### WHAT YOU ARE ASKED TO DO
If a line comes after the one containing "Switch to the Stats", leave it out; copy every line before it, and that line too, exactly as written, starting from the first line of the entries.

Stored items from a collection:
== Segment start ==

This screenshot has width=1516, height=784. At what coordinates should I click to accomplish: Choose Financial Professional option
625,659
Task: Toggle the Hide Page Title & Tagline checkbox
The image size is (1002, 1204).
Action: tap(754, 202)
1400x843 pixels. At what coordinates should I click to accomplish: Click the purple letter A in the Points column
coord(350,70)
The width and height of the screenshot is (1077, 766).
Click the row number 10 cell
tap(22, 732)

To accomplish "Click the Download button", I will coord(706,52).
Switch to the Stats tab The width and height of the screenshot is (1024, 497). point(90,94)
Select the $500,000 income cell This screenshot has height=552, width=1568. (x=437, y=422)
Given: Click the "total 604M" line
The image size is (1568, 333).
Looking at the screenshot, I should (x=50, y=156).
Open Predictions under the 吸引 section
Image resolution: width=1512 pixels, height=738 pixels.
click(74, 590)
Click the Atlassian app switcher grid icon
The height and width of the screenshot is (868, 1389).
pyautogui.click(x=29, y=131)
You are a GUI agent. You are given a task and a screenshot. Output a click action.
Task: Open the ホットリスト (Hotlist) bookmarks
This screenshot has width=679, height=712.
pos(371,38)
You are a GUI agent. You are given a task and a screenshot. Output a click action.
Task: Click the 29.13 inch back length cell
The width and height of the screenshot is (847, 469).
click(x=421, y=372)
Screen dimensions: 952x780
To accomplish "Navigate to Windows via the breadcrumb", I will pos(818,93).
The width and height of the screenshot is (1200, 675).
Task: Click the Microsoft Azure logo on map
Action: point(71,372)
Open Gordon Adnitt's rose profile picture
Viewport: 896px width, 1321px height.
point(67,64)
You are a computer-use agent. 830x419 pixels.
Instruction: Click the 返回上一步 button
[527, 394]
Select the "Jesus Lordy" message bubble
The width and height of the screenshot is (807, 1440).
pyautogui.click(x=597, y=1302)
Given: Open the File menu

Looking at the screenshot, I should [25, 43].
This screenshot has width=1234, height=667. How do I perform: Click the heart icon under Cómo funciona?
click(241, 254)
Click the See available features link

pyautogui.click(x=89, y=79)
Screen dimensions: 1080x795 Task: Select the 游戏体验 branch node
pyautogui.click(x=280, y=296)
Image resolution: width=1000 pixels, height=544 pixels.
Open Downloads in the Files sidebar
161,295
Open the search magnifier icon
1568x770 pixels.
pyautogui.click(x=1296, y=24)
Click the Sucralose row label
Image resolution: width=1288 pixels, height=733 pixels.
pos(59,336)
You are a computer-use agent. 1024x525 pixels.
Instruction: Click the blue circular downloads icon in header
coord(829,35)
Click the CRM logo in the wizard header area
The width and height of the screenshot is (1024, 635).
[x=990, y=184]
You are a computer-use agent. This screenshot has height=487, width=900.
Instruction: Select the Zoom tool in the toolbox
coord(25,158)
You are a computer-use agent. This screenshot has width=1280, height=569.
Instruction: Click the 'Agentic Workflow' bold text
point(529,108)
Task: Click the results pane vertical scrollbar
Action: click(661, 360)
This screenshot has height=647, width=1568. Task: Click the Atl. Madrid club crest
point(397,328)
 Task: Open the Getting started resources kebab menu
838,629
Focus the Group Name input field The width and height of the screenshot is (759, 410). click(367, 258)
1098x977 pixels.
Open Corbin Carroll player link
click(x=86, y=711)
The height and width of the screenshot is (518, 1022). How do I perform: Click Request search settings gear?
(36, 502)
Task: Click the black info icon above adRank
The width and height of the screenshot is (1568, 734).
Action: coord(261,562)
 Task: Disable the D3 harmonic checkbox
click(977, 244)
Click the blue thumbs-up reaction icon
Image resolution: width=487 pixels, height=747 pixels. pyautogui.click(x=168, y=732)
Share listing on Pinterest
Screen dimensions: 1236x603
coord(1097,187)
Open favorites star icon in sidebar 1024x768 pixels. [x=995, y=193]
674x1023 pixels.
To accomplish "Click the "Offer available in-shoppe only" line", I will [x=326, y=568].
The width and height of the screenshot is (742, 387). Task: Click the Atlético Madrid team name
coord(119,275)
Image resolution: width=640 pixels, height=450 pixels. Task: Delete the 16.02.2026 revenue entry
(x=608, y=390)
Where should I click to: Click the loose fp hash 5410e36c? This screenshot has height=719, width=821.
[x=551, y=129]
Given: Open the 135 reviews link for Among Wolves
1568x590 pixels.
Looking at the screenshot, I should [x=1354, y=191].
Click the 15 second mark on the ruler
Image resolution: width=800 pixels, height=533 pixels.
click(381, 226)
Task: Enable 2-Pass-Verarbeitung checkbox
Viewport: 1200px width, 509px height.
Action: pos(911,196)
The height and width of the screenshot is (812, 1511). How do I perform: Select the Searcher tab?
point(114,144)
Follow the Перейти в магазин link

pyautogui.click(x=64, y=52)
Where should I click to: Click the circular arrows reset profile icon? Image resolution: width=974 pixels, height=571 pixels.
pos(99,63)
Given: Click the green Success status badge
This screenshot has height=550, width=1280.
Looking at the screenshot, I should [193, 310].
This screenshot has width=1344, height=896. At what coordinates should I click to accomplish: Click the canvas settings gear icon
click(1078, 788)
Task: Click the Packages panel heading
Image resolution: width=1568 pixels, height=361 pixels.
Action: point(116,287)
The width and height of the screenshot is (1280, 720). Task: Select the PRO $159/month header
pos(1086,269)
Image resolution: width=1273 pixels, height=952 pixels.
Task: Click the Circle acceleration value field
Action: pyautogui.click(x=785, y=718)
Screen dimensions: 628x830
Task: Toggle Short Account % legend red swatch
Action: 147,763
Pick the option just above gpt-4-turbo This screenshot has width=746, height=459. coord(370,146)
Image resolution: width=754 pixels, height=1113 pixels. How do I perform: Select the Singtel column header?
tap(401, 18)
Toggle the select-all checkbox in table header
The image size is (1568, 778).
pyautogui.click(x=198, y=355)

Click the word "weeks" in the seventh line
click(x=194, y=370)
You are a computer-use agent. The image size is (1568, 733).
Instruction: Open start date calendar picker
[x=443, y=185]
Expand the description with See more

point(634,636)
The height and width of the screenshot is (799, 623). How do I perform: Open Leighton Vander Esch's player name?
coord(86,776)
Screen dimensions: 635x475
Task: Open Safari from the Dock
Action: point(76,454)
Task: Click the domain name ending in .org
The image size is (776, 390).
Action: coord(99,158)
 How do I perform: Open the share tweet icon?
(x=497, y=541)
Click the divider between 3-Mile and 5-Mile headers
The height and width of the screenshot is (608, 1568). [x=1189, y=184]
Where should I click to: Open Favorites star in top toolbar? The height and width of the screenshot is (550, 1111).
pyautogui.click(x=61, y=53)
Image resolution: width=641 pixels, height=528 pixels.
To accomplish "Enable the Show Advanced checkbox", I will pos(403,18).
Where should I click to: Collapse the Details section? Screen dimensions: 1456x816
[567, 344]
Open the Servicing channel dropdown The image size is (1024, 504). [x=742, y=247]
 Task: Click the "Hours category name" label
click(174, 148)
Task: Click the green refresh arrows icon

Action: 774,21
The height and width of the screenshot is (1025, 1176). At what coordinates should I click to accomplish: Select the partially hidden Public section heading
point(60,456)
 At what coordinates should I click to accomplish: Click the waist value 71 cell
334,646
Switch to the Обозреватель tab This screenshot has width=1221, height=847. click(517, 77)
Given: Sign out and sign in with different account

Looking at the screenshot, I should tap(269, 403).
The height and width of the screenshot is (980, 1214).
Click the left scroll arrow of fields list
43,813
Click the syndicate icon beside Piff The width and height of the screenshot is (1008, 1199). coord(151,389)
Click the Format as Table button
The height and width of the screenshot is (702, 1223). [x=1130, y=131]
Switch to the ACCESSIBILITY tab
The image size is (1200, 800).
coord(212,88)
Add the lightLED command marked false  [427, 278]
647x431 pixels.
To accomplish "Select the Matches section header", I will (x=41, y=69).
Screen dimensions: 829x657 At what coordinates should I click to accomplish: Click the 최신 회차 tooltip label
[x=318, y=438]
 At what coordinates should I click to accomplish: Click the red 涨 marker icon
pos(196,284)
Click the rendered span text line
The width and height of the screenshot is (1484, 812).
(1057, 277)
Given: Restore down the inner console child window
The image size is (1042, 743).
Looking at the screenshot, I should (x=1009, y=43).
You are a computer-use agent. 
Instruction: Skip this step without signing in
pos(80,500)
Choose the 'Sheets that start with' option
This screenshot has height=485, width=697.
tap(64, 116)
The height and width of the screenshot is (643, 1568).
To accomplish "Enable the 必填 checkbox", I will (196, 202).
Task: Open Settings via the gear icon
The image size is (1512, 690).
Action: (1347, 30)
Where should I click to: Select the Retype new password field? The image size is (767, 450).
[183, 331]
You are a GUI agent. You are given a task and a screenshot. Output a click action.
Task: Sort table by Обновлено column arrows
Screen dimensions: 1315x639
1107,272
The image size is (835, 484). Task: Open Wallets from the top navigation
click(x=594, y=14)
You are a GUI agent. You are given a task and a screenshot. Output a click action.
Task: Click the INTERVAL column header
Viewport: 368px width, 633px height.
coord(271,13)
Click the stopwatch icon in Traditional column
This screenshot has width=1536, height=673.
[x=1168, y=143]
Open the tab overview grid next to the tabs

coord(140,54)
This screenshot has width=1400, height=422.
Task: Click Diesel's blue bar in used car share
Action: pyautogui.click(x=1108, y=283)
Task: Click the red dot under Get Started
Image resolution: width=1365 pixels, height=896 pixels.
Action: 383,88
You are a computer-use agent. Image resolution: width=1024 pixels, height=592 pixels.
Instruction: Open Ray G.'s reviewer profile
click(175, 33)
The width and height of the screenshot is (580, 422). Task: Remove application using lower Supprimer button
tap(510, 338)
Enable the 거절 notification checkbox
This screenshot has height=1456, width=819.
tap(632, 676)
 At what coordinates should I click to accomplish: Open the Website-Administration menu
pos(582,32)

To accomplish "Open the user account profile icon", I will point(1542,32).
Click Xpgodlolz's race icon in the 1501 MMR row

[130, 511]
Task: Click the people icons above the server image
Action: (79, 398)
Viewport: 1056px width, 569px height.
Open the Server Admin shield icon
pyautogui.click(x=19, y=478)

== Segment end ==

### WRITTEN ANSWER
This screenshot has width=1516, height=784. At what coordinates should I click to accomplish: Choose Financial Professional option
625,659
Task: Toggle the Hide Page Title & Tagline checkbox
The image size is (1002, 1204).
Action: tap(754, 202)
1400x843 pixels. At what coordinates should I click to accomplish: Click the purple letter A in the Points column
coord(350,70)
The width and height of the screenshot is (1077, 766).
Click the row number 10 cell
tap(22, 732)

To accomplish "Click the Download button", I will coord(706,52).
Switch to the Stats tab The width and height of the screenshot is (1024, 497). point(90,94)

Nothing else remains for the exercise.